Des questionnaires d’évaluation imposés, des logiciels dictant des interventions psychosociales, de fastidieux et improductifs protocoles d’intervention, des listes d’attente centralisées, des sages-femmes encadrées par des médecins illustrent les nombreuses atteintes à l’autonomie professionnelle des aidants dans les services publics.

Dans bien des cas, malgré leur bonne volonté, des intervenants ne sont pas en mesure d’intervenir « professionnellement », en raison de la rigidité de leur encadrement. Deux mondes s’opposent.

D’un côté, le monde des gestionnaires, adoptant une approche de type industriel, axée sur l’obéissance des employés, comprenant des normes d’intervention rigides que, pour plus d’efficacité, l’employeur uniformise et détaille de plus en plus, notamment le contrôle des objectifs, du temps accordé aux évaluations des besoins et aux interventions. Trop de règles et trop de rigidité démotivent, éteignent la joie, la créativité, l’inventivité et l’esprit d’initiative chez les professionnels. Les clients en souffrent.

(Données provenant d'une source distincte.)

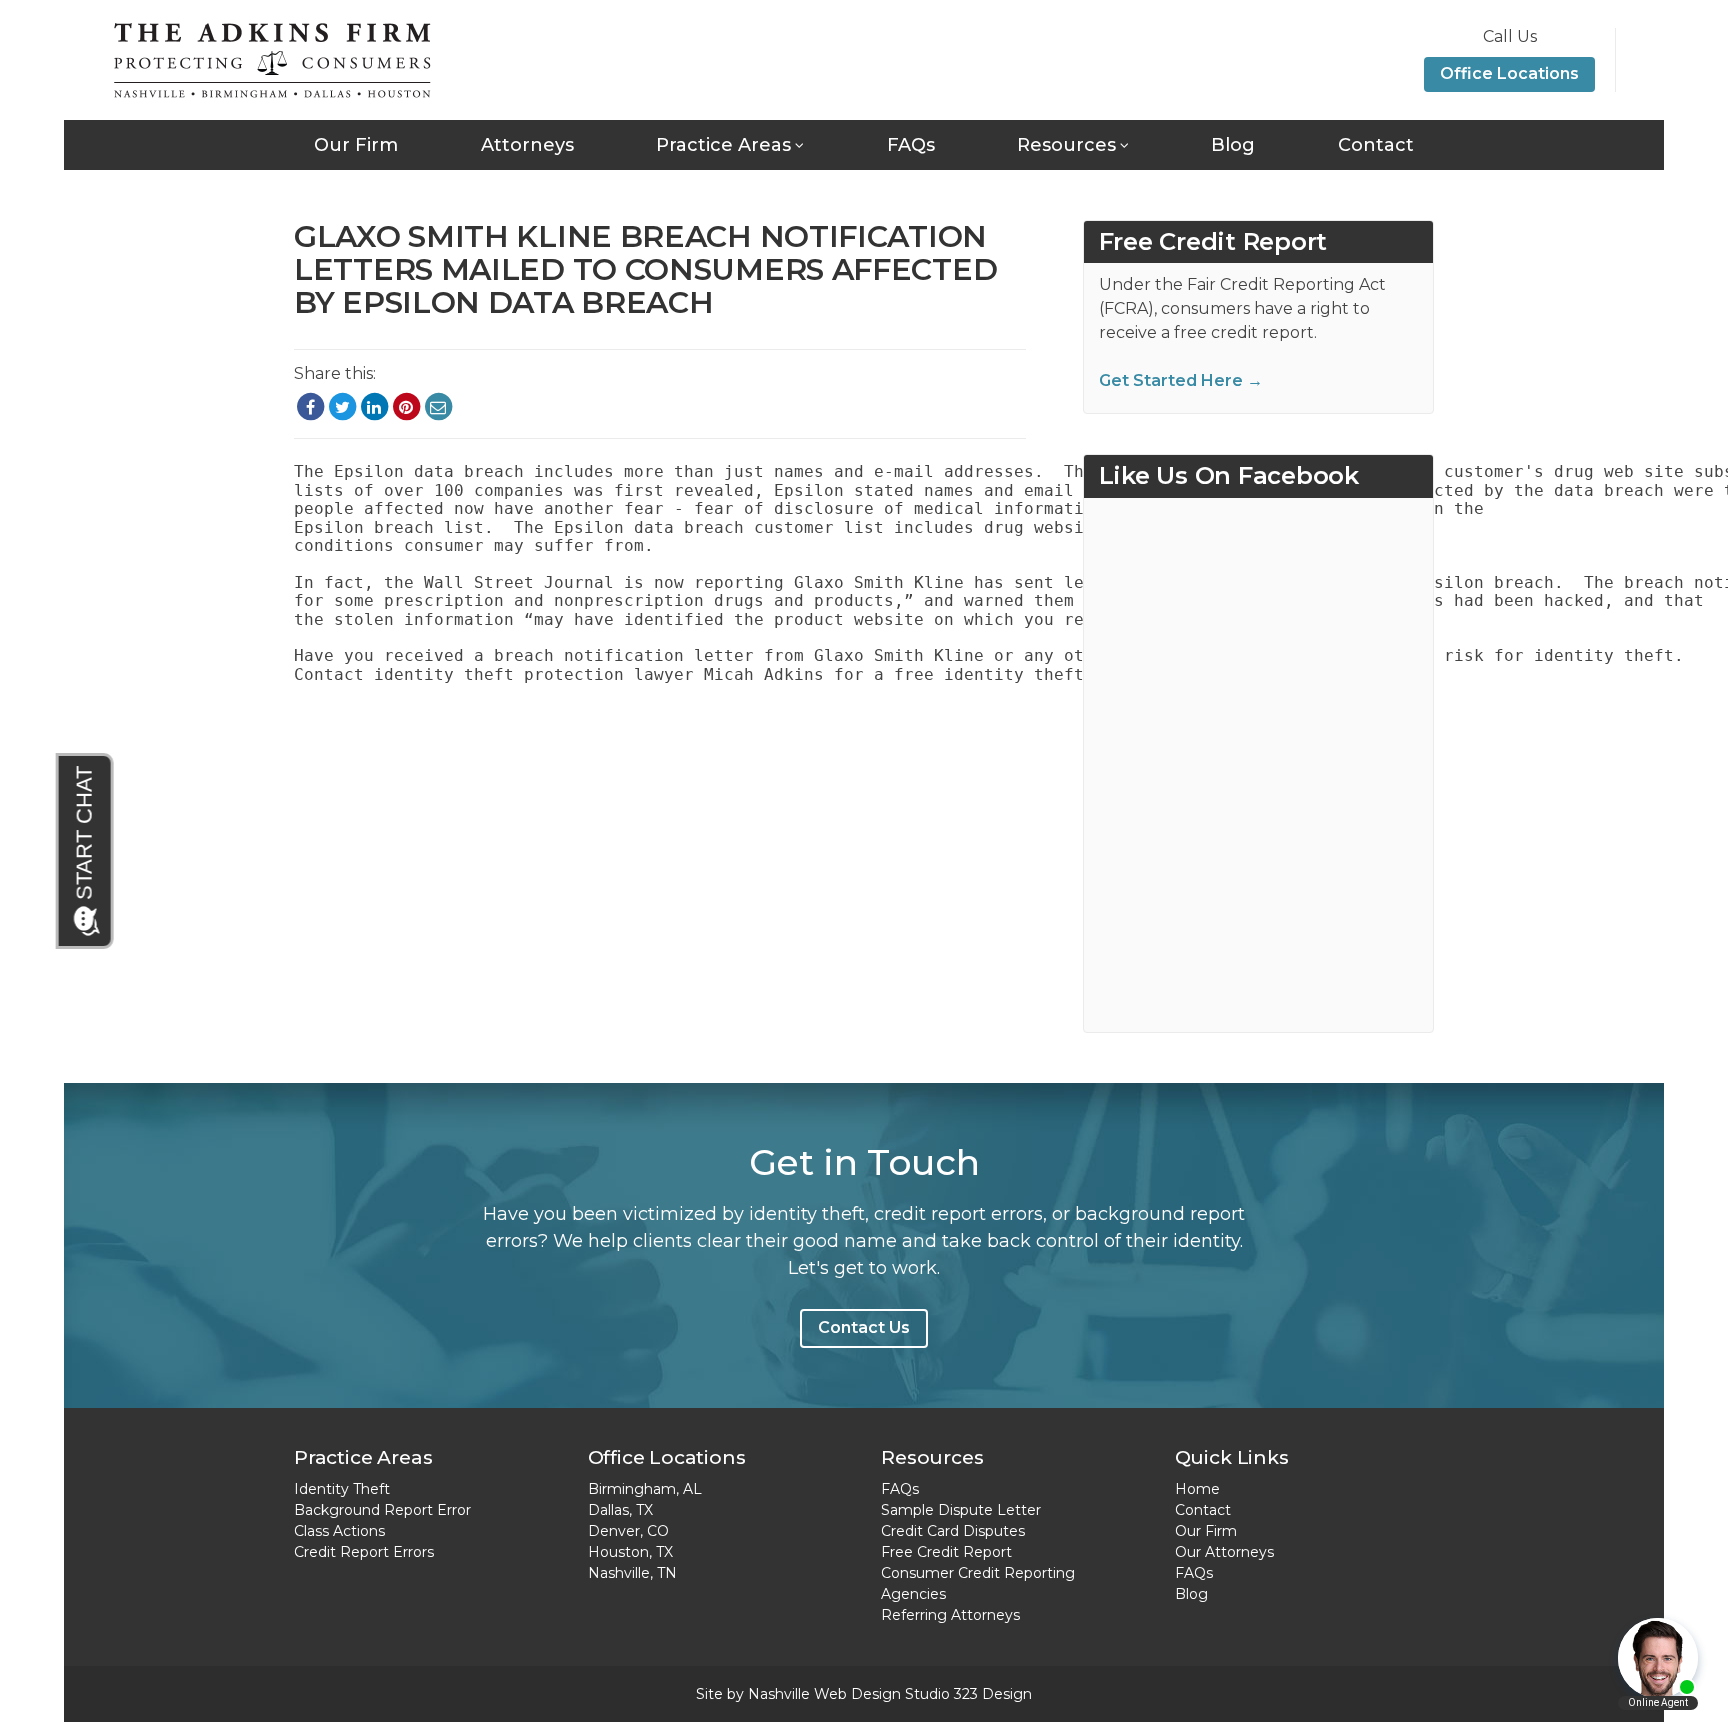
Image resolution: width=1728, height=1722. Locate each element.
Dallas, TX (620, 1510)
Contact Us (864, 1327)
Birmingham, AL (645, 1489)
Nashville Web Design (824, 1694)
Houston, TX (630, 1552)
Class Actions (339, 1531)
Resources (1066, 145)
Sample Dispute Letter (961, 1510)
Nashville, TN (632, 1573)
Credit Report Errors (364, 1552)
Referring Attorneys (950, 1615)
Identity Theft (342, 1489)
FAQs (911, 145)
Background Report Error (382, 1510)
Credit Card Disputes (953, 1531)
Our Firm (356, 145)
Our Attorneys (1224, 1552)
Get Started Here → (1181, 380)
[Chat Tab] (86, 851)
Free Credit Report (946, 1552)
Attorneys (527, 145)
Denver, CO (628, 1531)
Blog (1233, 145)
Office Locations (1509, 73)
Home (1197, 1489)
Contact (1376, 145)
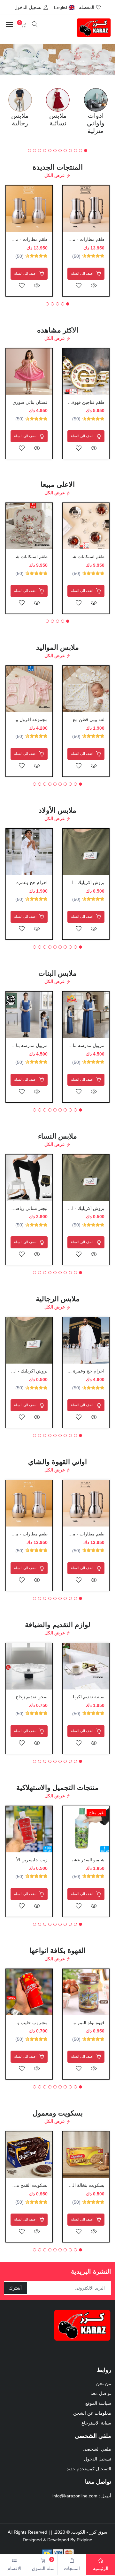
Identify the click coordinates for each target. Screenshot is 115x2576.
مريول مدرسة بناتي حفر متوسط (73, 1045)
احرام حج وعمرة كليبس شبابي (75, 1370)
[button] (6, 59)
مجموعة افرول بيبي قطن (24, 719)
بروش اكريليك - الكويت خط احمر (73, 882)
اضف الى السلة (82, 273)
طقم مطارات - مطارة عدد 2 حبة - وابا (69, 239)
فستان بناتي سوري (30, 402)
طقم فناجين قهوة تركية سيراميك (73, 402)
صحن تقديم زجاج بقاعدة (25, 1696)
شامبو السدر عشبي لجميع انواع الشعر (69, 1859)
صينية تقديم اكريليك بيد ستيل (77, 1696)
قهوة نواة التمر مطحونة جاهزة (76, 2022)
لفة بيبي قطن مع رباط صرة (78, 719)
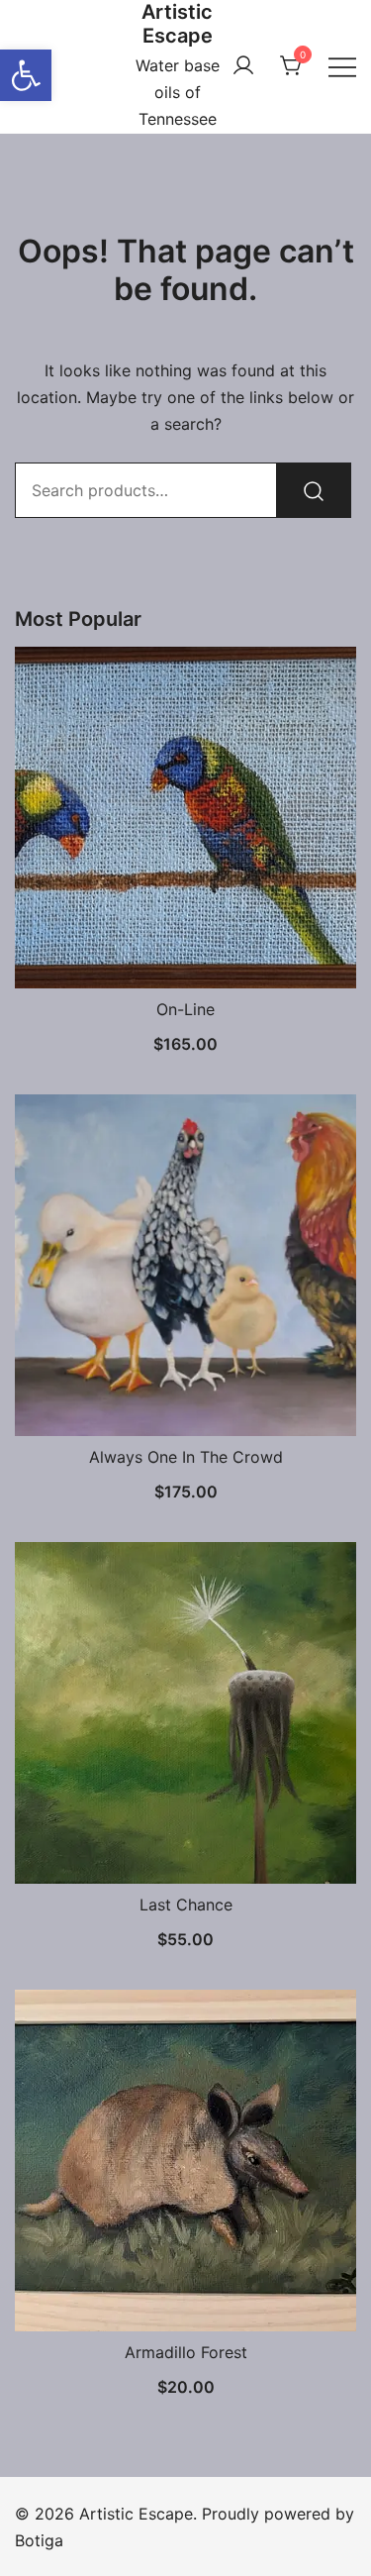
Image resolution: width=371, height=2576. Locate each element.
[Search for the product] (313, 490)
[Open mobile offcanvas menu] (342, 65)
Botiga (39, 2540)
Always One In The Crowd (186, 1457)
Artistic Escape (177, 24)
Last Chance (185, 1904)
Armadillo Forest (186, 2352)
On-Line (185, 1009)
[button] (25, 75)
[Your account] (243, 66)
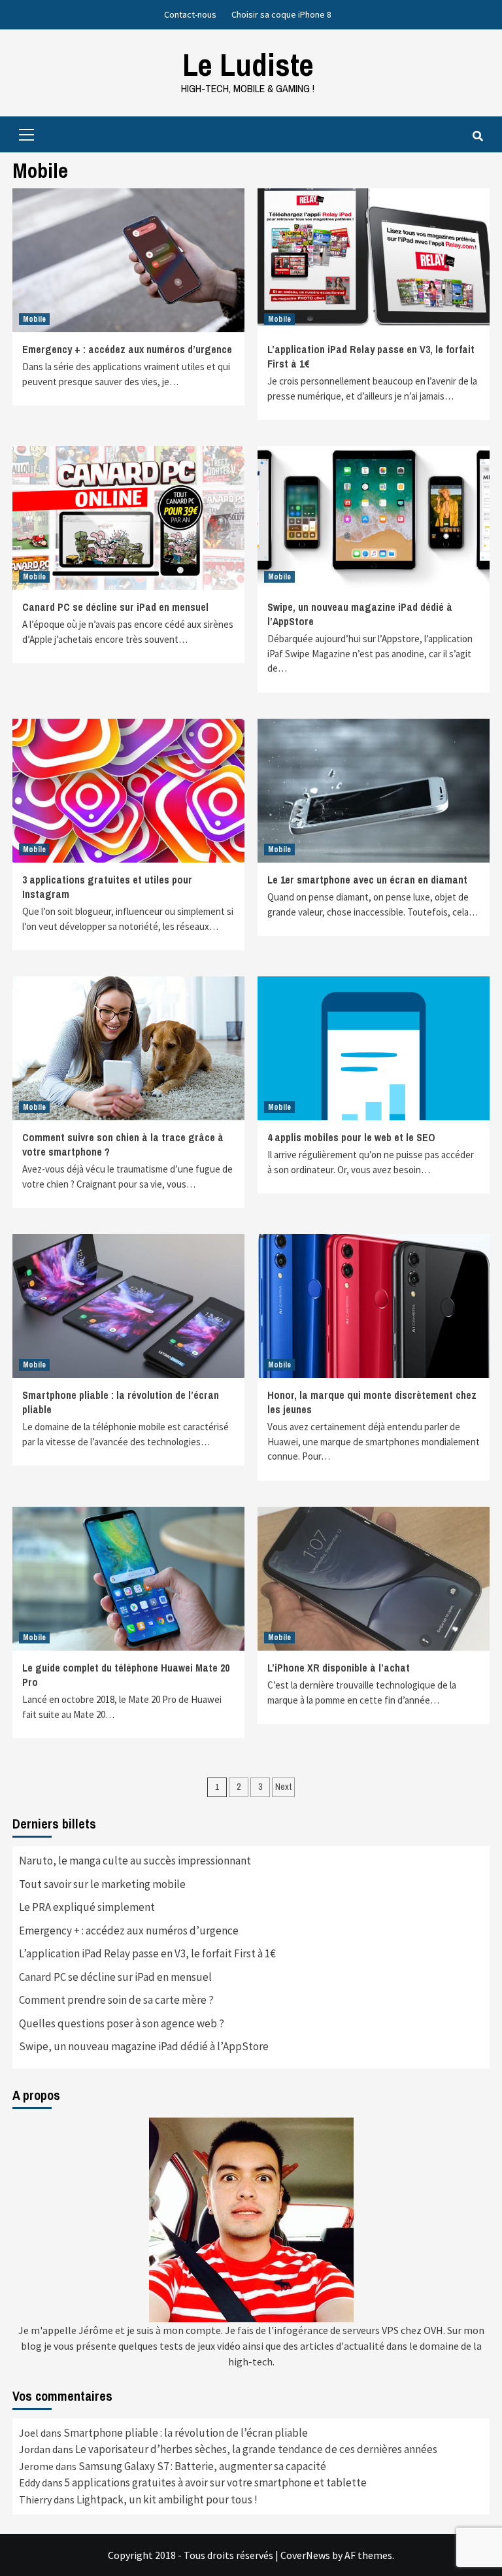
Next (283, 1787)
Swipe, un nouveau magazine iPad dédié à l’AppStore (144, 2046)
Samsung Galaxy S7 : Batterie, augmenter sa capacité (202, 2466)
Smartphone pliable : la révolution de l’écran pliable (185, 2433)
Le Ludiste (248, 64)
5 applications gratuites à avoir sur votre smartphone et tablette (216, 2482)
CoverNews (305, 2555)
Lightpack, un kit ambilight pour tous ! (167, 2499)
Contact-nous (190, 14)
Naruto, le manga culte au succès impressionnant (135, 1860)
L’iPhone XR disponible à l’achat (338, 1667)
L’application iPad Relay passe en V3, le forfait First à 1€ (147, 1953)
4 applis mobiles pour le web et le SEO (351, 1137)
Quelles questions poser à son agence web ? (121, 2023)
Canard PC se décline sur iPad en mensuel (115, 607)
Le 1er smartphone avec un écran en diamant (367, 879)
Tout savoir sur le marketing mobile (102, 1884)
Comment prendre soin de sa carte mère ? (116, 2000)
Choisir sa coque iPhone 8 (281, 14)
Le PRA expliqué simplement (87, 1907)
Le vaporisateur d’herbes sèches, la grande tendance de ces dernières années (256, 2449)
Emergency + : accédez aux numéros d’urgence (127, 349)
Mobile (34, 319)
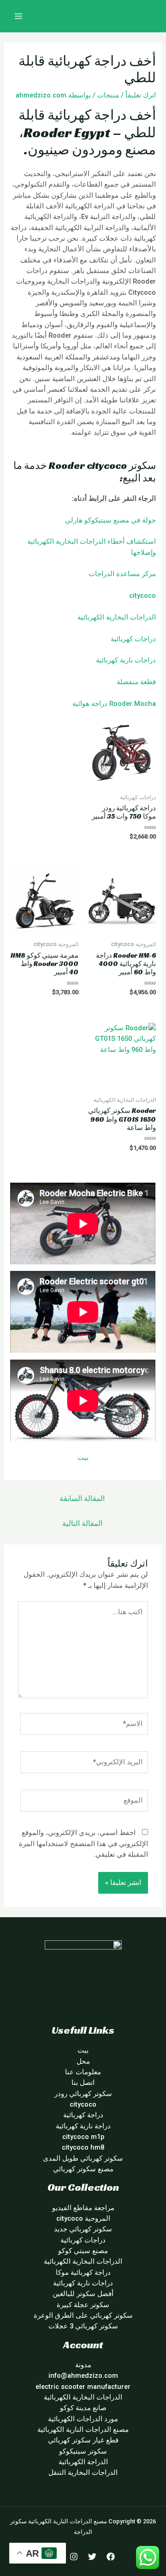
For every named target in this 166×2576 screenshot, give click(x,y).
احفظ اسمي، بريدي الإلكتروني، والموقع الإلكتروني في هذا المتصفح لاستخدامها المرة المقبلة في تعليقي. (83, 1844)
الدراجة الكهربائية (83, 2462)
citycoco (142, 595)
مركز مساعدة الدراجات (122, 574)
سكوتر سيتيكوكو (83, 2451)
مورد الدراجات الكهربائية (83, 2419)
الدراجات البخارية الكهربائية (116, 617)
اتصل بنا (83, 2082)
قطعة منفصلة (136, 682)
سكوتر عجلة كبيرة (83, 2305)
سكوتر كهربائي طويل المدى (83, 2158)
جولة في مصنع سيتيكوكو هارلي (110, 520)
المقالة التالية (82, 1523)
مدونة (83, 2365)
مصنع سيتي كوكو (83, 2251)
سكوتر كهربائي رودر (83, 2094)
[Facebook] (111, 2556)
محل (83, 2061)
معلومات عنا (83, 2072)
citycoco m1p (83, 2136)
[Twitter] (92, 2556)
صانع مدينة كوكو (83, 2408)
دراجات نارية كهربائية (126, 660)
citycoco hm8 (83, 2147)
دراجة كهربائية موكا (83, 2272)
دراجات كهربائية (133, 639)
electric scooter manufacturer (83, 2386)
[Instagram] (74, 2556)
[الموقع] (84, 1802)
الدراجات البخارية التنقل (83, 2472)
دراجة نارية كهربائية (83, 2126)
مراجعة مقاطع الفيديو (83, 2208)
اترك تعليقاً (140, 95)
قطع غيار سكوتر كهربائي (83, 2440)
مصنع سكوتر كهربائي (83, 2169)
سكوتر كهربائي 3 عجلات (83, 2326)
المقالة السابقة (82, 1499)
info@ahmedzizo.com (83, 2375)
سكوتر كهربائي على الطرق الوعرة (83, 2315)
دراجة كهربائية (83, 2115)
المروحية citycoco (83, 2218)
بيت (83, 1457)
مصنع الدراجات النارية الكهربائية (83, 2429)
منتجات (108, 95)
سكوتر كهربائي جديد (83, 2229)
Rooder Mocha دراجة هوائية (114, 703)
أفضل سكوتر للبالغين (83, 2294)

De l’autre côté, le monde des valeurs humanistes. Ces dernières orientent les professionnels, mais sans leur dicter des modalités d’intervention type d’application générales et universelles. Ce monde est régi par très peu de normes. Ainsi fonctionnent les encadrements des ordres professionnels. Ils sont axés sur des valeurs d’éthique, d’indépendance, d’autonomie et de compétences pour effectuer les interventions les plus susceptibles de répondre aux besoins humains.

La prolifération de règles interférant avec les services professionnels se remarque aussi au Nouveau-Brunswick. Dans un rapport soumis à l’Assemblée législative le 11 mars 2024, le Bureau du Défenseur des enfants, des jeunes et des aînés du Nouveau-Brunswick écrivait : « Les programmes sociaux font souvent appel à des membres d’équipe hautement qualifiés — travailleurs sociaux, infirmières, enseignants — pour fournir le service. Le fait de limiter leur marge de manoeuvre peut réduire leur capacité à trouver des moyens créatifs de résoudre les problèmes de manière qui convient à l’individu, et la paralysie liée aux règles qui en résulte peut en fait nuire au recrutement et à la fidélisation de ces professionnels. »

L’autonomie professionnelle comprend l’exercice du jugement professionnel pour prendre des décisions éclairées. Le professionnel peut ainsi choisir une méthode pour collecter les données, les analyser et décider de ses interventions. Il peut également adapter ses actions en fonction des besoins des personnes, du contexte et de ses compétences, ce qui contribue à l’efficacité de ses interventions.

La relation de confiance avec le client contribue à l’efficacité de l’intervention. Le professionnel la développe en se concentrant sur le bien-être du client plutôt que sur les règles.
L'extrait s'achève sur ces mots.